The SLCA Pays a Visit to Washington D.C.
October 1st, 2015
This month SLCA Executive Director Julia Geisler and Board Member Nate Smith joined forces with other leaders from human-powered recreation groups from across the nation to pay a visit to Washington D.C.. This is the second time this year that the SLCA has met with Utah Representatives on the Hill. The effort was organized by the Outdoor Alliance – whose mission is to unite the voices of paddlers, mountain bikers, hikers, climbers, and backcountry skiers to conserve America’s public lands and protect the human-powered outdoor experience.
It is important for the SLCA to have a presence in D.C. because other interests, including oil and gas as well as motorized sports, are actively present and well represented. When climbers come together with bikers, hikers, paddlers, backcountry skiers, and the Outdoor Industry Association, we have a stronger voice to lobby for conservation and recreation.
This trip specifically involved asking for the continuance of funding for the Land Water Conservation Fund (LWCF). The LWCF reinvests a portion of the royalties from off-shore oil and gas leasing in targeted land acquisitions and projects in support of conservation and outdoor recreation. Typical LWCF acquisitions would include places such as private inholdings in National Forests and National Parks, or parcels that facilitate access to broader landscapes of public lands. For example pieces of the Bonneville Shoreline Trail could be purchased with these funds. Unfortunately Congress did not add the LWCF to the Continuing Resolution. We will continue to ask Congress to reintroduce the LWCF here.

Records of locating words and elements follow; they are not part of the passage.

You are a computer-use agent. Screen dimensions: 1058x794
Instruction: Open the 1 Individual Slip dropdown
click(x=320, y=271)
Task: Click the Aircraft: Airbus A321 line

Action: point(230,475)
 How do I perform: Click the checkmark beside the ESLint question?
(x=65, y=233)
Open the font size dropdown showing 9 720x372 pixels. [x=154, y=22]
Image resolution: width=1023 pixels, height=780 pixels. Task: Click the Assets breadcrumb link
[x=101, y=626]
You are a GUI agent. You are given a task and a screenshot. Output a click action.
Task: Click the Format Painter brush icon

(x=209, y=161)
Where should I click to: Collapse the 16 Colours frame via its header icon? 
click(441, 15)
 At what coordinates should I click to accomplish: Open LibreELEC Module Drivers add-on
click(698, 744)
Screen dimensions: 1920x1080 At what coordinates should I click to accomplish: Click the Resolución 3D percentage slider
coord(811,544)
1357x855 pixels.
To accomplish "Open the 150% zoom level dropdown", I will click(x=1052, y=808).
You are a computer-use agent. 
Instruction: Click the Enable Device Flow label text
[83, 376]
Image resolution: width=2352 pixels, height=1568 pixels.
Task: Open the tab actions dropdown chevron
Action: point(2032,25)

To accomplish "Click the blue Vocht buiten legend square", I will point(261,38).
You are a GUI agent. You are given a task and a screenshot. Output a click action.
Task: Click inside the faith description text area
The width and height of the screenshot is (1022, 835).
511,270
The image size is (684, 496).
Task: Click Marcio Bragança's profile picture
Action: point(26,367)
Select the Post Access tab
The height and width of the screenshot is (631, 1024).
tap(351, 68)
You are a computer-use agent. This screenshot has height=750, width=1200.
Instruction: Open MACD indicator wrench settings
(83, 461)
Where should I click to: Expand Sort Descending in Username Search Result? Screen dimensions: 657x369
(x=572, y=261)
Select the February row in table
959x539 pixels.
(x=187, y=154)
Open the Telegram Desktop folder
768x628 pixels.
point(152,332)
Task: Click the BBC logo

The second ask we made to our Representatives was to not entertain consideration of the State taking over public lands. National Forest and Bureau of Land Management lands in the west are home to 71% of climbing, 43% of paddling, 193,500 miles of hiking trails, and 12,659 miles of biking trails. Public lands belong to all Americans and State lands belong to the State. While we recognize the need to better manage and fund public lands, we still want ownership of these lands.
Lastly, and maybe most important to those of us who live, work, and play in the Central Wasatch, was the ask of our Representatives to support the federal land designation recommendation that will come from Mountain Accord. We need federal land designation protection in order to maintain a balance between the health of our watershed, the pressures of private enterprise, and the expectation of our population doubling in the next 20 years. The SLCA will support the recommendation from Mountain Accord when it is proposed to Congress.
The Salt Lake Climbers Alliance continues to be the voice for Wasatch climbers here at home and in D.C. We are working hard to protect the places you love to play.